There are three things we can each do differently in the year ahead.

First, we can commit ourselves to listen differently.

Listening is an act that is deeply rooted in Rosh Hashanah, when we are commanded lishmoa kol shofar - to “listen” to the sounding of the shofar. 

David HaCohen – writing in Palestine 100 years ago - noted: “The ten days of returning are meant to reawaken our inner understanding, for it has fallen asleep and needs to be aroused.  […] True understanding derives from hearing, for its source is the listening that is accomplished with our inner ear.”

The current state of our world requires intentional listening.  Particularly for me and the men in our community: listening is an essential pathway toward trying to understand the unique life experiences our mothers, wives, sisters, or daughters have had to navigate.  In the coming days, we will be distributing resources so that you can get more involved.  Included among them will be a link to an informal conversation guide on gender.[4]  I want to challenge each of us to have several of these discussions, with someone of a different gender identity.  It is a powerful way to learn of others’ experiences.

But it’s not enough to listen.  Now is the time to make our voices heard, by involving ourselves in political activism surrounding abortion rights.

Our movement’s Religious Action Center has set up a webpage[5] with an exhaustive set of resources that we will also share out.  On it you’ll be able to find links to lobby Congress to pass legislation that will firmly establish a woman’s right to an abortion.  Additionally, you’ll find links to abortion providers, to funds which support individuals seeking an abortion; the chance to assist clinics by sending them much-needed supplies; and tools to have heart to heart conversations about abortion (and perhaps your own experience with abortion) with people in your lives so as to promote destigmatization.

Finally: what does it mean in the year ahead to give serious thought to harassment and how gendered power structures persist in the communities we are a part of?

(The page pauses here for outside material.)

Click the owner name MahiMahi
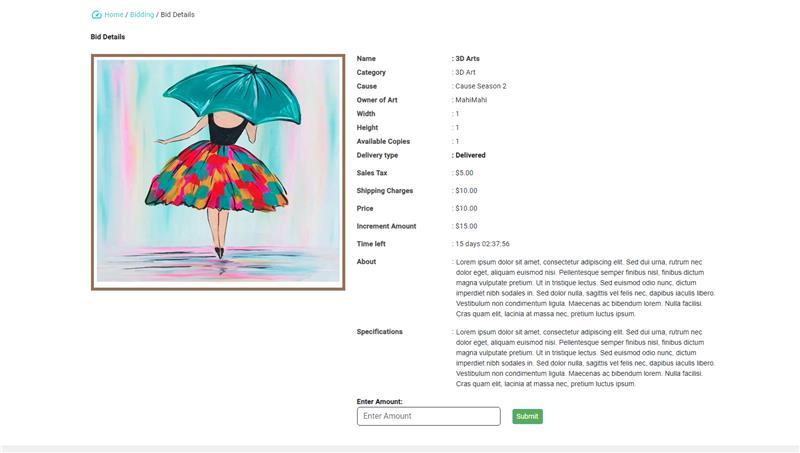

In attempt to model this, our synagogue’s leadership undertook consideration of this issue over the last year.  We convened a task force to re-examine our harassment policy, and concluded that it was no longer adequate to ensure a safe 21st century Jewish space that reflects the best values of our Tradition.  Our congregation deserves a harassment policy that fully reflects the notions of equality, mutual respect, and inclusion which form the bedrock of our sacred community. 

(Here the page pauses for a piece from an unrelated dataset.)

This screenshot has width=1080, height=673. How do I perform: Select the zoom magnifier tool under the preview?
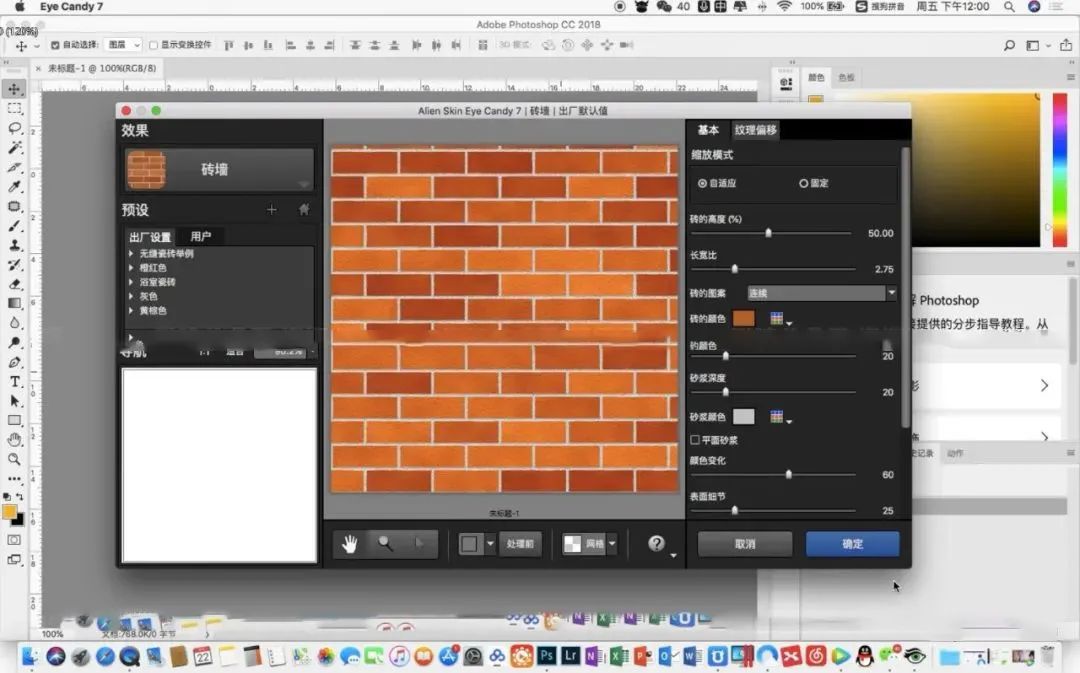pyautogui.click(x=385, y=544)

To that end, our clergy and staff, in partnership with the Task Force and our Board of Trustees, revised and updated our harassment policy so that it doesn’t just address employment harassment in the workplace (which of course remains critically important), but also expands our understanding of harassment and the ways it can be perpetrated by clergy (God forbid) toward congregants; by congregants toward staff; and harassment that can take place under synagogue auspices between one congregant and another.

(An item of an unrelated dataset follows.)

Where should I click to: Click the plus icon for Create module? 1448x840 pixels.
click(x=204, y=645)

I hope you’ll join me, Executive Director Fawn Mendel, and members of our lay leadership on Tuesday October 18th at 7:30 PM via Zoom for an open conversation about the policy, and about the Jewish values that stand behind it.  More importantly: I hope that this conversation inspires you to serve as activists and change agents in the other circles of your life – whether at other non profits you are affiliated with, your workplace, country club or neighborhood association.  The reports of our Reform movement, and the recent history of MeToo, have taught us that this work needs to be done in every sector of society.  The onus is on us to work together to make our communities safer.

          “Days are scrolls.  Write on them what you want remembered.”  What will we write on our scrolls in this new year?  What do we want remembered?

Jewish theologian Dr. Judith Plaskow teaches us: “Feminism, I believe, aims at the liberation of all women and all people, and is thus not a movement for individual equality, but for the creation of a society that no longer construes difference in terms of superiority and subordination.”[6]

May 5783 be the year in which that vision becomes our new reality.